• _DOCUMENT PASSAGE_
◇ ◇ ◇ ◇ ◇
Sunday, January 27, 2008

I LOOOOOOVE ICE CREAM!

One of my favorite food ever is ice cream. Always have been and always will be.  It's creamy, soft, silky. It soothes my cravings for softness and kindness. It's one food I feel that takes care of me in the nicest way. 

I used to buy gallons of highly 'processed' ice cream full of sugar (you know the brand names found in every food store) and it would scare me a bit to eat the whole gallon!!!

Now, I keep frozen fruits in my freezer. I buy bags of frozen fruits. I also buy organic fruits in bulk (on sale when very ripe and that's when they're perfect to be frozen). 
Fruits, only fruits. Strawberries, blueberries, mangoes, bananas, raspberries.

Today I had blueberries, banana and mango sorbet. Sprinkle a bit of shredded coconut and raw cacao nibs on top. Heaven!
I use the blank plate of a Champion juicer but you can also make this in a blender. You need to thaw the fruits a little before blending.
Who would imagine how good this tastes. The banana makes it extremely smooth and all creamy. The banana enhances the taste of the mango and finally, the blueberries not only have a lot of antioxidants, but they also give a beautiful color to the mix.

With all my support, Anne

Wednesday, January 23, 2008

DRINK SUPERFOODS!

One of the most important part of my diet are superfoods.

What are they? they are foods packed with extraordinary properties, like spirulina, blue green algae, chlorella, bee pollen, maca, goji berries, raw cacao and more. They're full of nutrients, essential amino acids, minerals, packed with vitamins.  They feed your body at a cellular level so it is important to eat them on a regular basis. 

I found that some of these mixed together are just incredible, like goji berries with raw cacao nibs. Or I tried avocado with cacao nibs and agave nectar.... I'm telling you, this is to die for.

I'd like to share the recipe of  a very interesting smoothie I had today:
2 tbsp sesame seeds
1 tbsp raw cacao powder
1 tbsp raw cacao nibs
a bit of stevia (to taste). If you don't like stevia, you can use one or two dates.
2 bananas (medium)
2 cups spring water (less if you like this to be thicker)
1 tsp maca 
1 cup greens of your choice, I use silverbeet (collard) or spinach. 
Blend everything. 

Delicious, even if you think the mixture green plus cacao looks rather strange, and I thought it was but I kind of feel adventurous in the kitchen these days. This is truly good and packed with nutrients.
◇ ◇ ◇ ◇ ◇
• _PROMPT 1_
According to the food blog, what goes on top of the blueberry, banana and mango sorbet?
• _PROMPT 2_
Write the next part of the food blog, picking up after its final sentence.
The data that come next are taken from a separate source.

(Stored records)
◇ ◇ ◇ ◇ ◇
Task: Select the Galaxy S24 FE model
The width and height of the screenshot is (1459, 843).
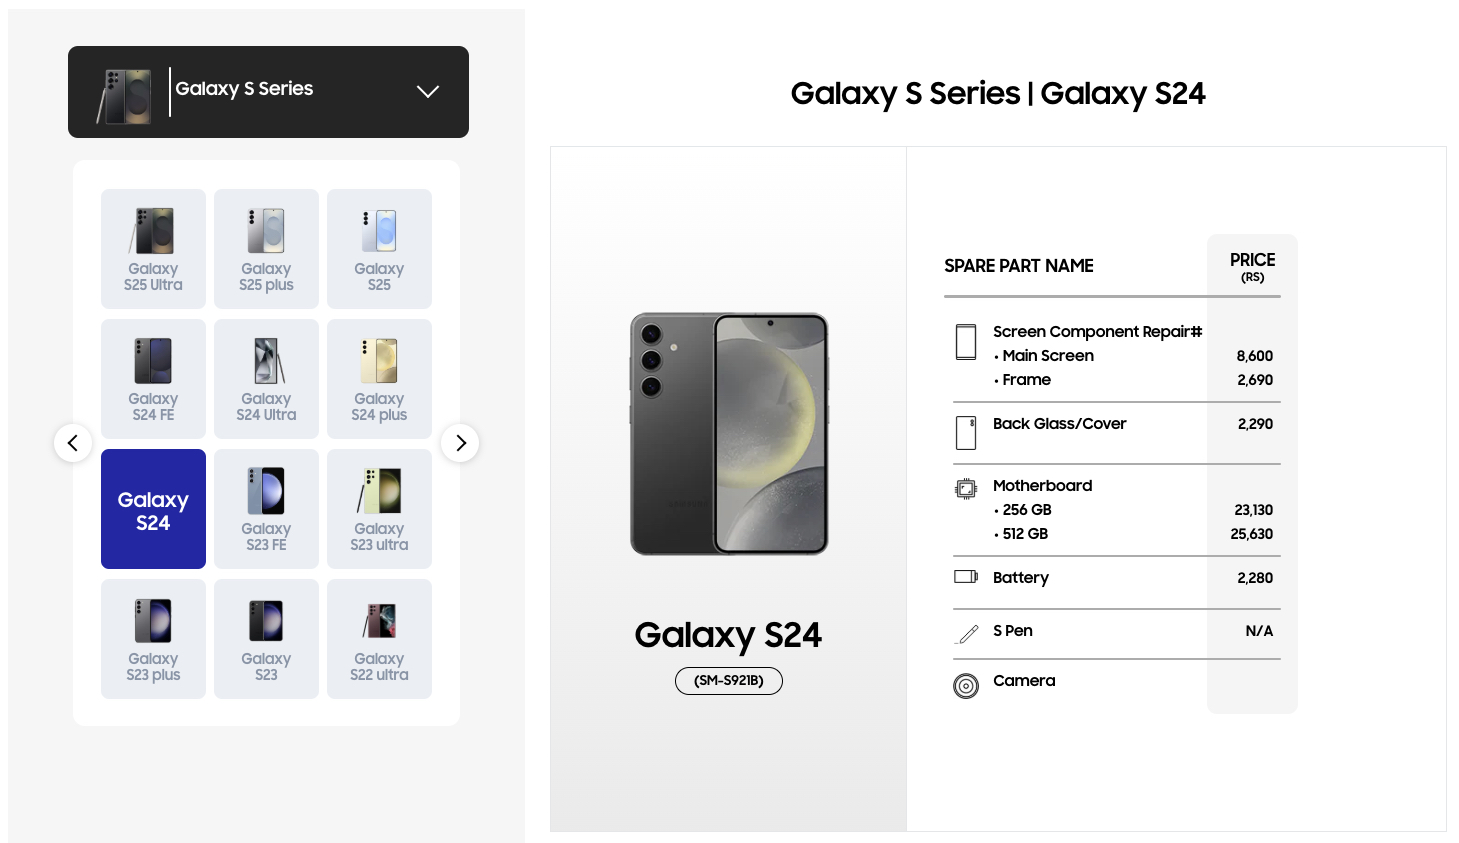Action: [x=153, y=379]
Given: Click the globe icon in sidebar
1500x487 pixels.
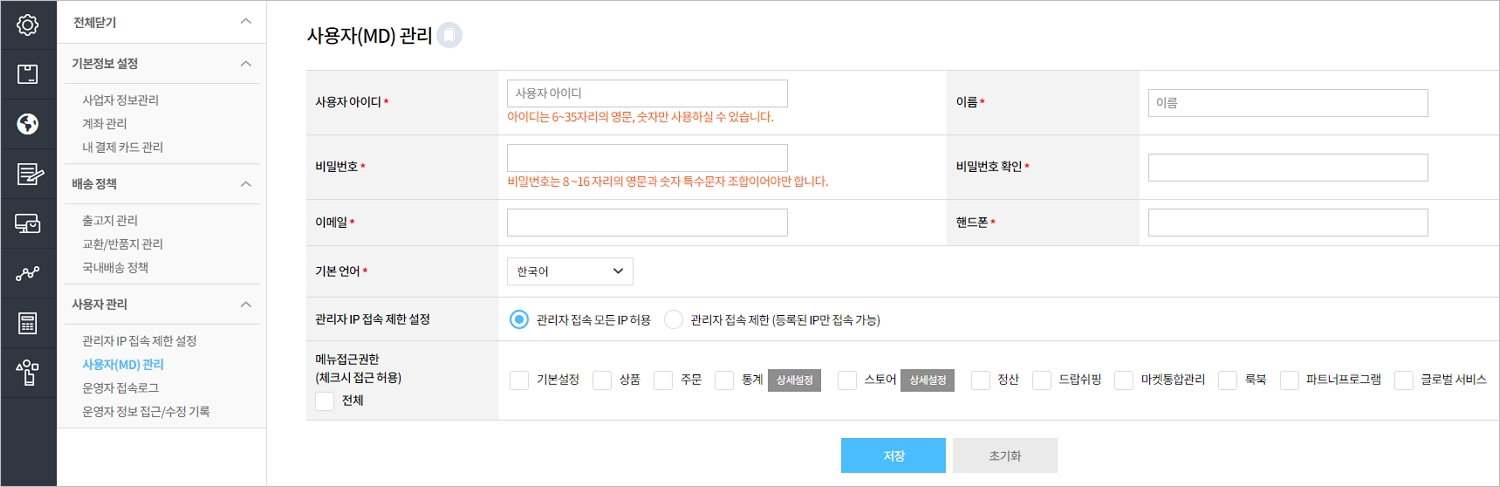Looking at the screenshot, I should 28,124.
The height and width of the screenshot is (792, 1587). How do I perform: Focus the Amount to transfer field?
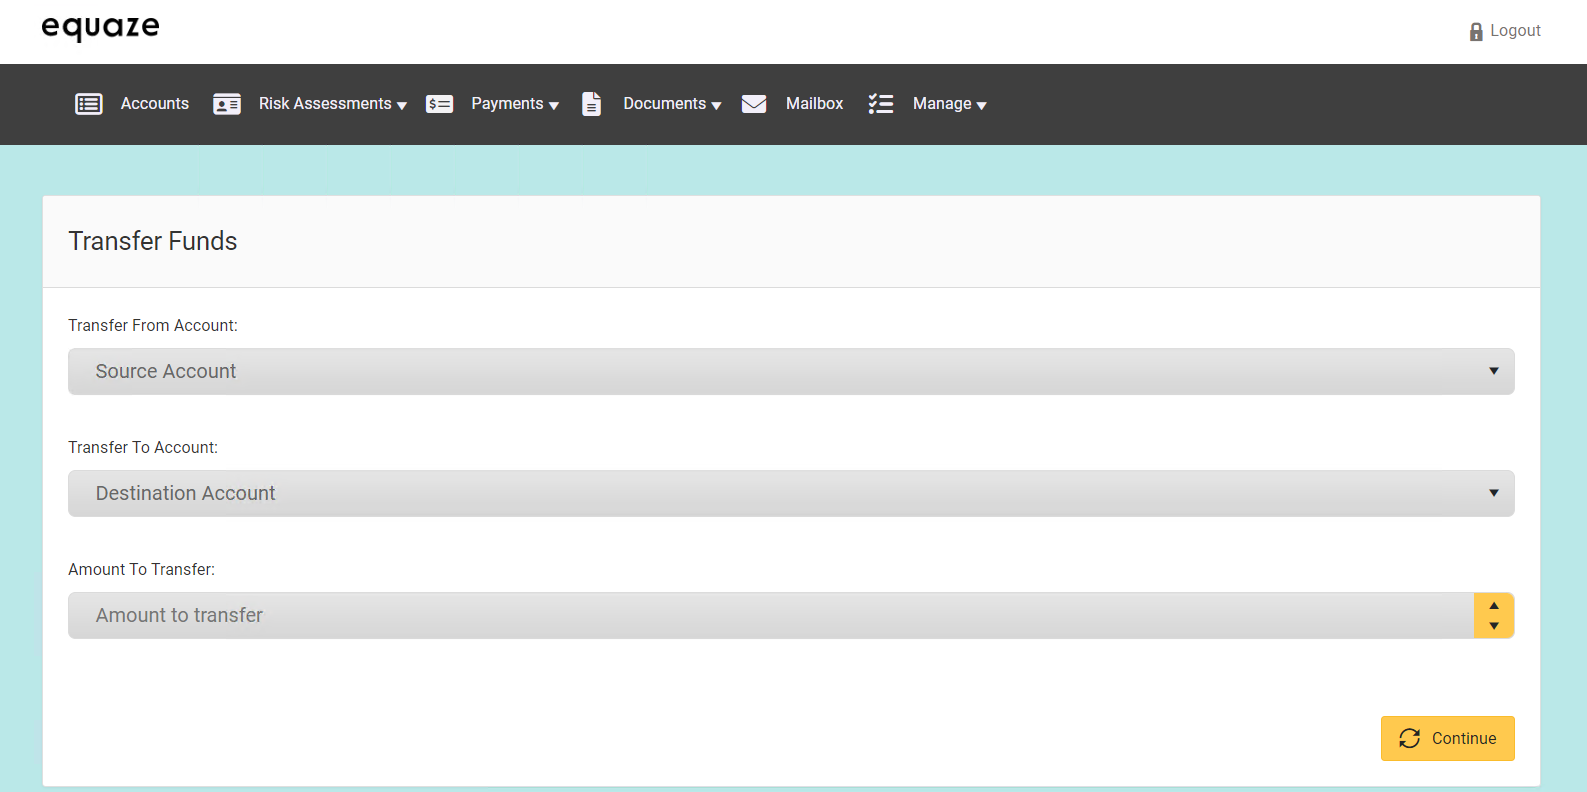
◇ ◇ ◇ ◇ ◇
• _OUTPUT 1_
A bit of shredded coconut and raw cacao nibs.

• _OUTPUT 2_
Superfood drinks make me feel gooood. They make me feel totally satisfied. I don't want to eat anything unhealthy after that. I want to FEED my body, I want to feed my cells. I want my body to feel great and full of energy. 

This is the difference between being fed at a cellular level versus eating SAD or highly processed foods containing NO nutrients whatsoever even when they say the contrary on the labels. The added vitamins or minerals in there are all chemically processed. The body cannot use them, it doesn't recognize this kind of foreign nutrients. 

Try it and feel free to share other recipes!

Till next time.
Always with you on the path, Anne

Saturday, January 19, 2008

REMEMBERING MY BODY IS THE MASTER, NOT MY BRAIN...

I would like to share something that happened to me today. Got up pretty early this morning, had a green juice around 7:00am (celery, cucumber, ginger, lettuce leaves, apple). Cleaned the house, including the fridge!. Then had my fruits at around 9:45am (large bowl of mixed fresh fruits, mangoe, orange, banana). Had a smoothie (silverbeet + mango + superfoods) at 11:30am. Of course, at 3:30pm, i'm hungry. So I eat a salad (avocado, lettuce, tomato, seaweed...). But i was still hungry and i have been pretty hungry these past few days simply because i haven't eaten enough (don't have the right stuff with me at the office or it takes too much time to prepare or i don't feel like eating this again...). The truth is I have been thinking about eggs for 3 days now. I want eggs. Badly. I haven't eaten any because they're cooked.

I have to remind myself that I was a compulsive overeater for a very long time. My body demands and needs certain nutrients / foods for specific reasons my brain does not and cannot understand. So I FINALLY honored that craving. And I had 4 eggs... i know this is a lot BUT i feel SO much better..... I feel gooooood!

It is so easy to go back to old patterns. This not eating the eggs I really wanted to eat was like the old "no i won't eat this because this is not allowed on my diet" and next thing you know you're bingeing heads on on anything and everything around you. 

So it makes me think how important it is to listen to my body and honor whatever his needs are to properly function. It is so easy to loose communication with my body. I get caught up in what I read in such and such books and such and such schools of thoughts on the subject and I lose sight of myself, of my needs, of my body. Like in the old days I got caught up in fad diets. But I am not there anymore. I constantly have to remind myself where I come from and where I am now. This is my path, still very raw, wonderful and so full of teachings. No path is identical to any other. The important is to stay on it.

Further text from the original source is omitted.